Cameroun: 3000 forages - Les entreprises boudent le projet

«Les entreprises soutiennent qu'elles doivent dépenser entre 6 et 7 millions de francs Cfa rien que pour l'achat des équipements de bonne facture. A cela, il faut ajouter le transport de ces équipements jusque dans les trois régions du Grand- Nord.

Du coup, pareil projet n'est pas rentable pour ces entreprises- là.
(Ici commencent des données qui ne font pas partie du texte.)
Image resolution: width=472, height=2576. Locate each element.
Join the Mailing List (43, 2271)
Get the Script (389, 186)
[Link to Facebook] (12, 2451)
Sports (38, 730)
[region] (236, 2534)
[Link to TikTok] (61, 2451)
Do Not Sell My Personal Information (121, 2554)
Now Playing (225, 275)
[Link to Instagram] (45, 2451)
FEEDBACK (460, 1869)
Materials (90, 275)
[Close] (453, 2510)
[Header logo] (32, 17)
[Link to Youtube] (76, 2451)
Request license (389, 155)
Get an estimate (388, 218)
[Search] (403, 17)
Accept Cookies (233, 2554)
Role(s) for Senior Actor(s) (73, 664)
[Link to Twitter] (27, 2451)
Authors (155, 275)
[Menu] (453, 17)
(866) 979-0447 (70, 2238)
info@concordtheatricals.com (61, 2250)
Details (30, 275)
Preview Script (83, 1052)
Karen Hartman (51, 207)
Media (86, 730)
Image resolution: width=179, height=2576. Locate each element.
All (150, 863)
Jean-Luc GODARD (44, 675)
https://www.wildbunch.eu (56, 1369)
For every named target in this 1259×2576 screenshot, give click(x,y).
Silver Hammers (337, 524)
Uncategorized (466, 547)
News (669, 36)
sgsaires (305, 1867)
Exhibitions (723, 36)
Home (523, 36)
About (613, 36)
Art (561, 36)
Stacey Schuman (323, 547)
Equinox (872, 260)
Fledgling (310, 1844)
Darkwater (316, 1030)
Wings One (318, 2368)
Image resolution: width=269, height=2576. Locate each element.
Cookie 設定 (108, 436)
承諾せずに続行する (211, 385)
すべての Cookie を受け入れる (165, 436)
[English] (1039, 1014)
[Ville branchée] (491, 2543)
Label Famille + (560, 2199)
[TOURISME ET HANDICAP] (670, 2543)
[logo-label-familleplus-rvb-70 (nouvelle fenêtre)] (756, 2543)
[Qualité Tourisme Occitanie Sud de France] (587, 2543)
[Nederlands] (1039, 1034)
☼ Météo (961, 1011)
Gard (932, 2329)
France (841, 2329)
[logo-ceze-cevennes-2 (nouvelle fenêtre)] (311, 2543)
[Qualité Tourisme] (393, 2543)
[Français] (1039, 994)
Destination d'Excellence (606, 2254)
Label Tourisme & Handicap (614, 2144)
Cela peut expliquer que les projets de construction de forages dans le Septentrion soient souvent abandonnés ou alors mal exécutés.

Le gouvernement gagnerait à revoir sa facturation sur ce type de projet, pour ne pas se retrouver à toujours construire des forages dont la durabilité n'est pas garantie ».

Cette révélation est d'une source proche du dossier relatif à la construction de 3000 forages dans les trois régions de la partie septentrionale du Cameroun.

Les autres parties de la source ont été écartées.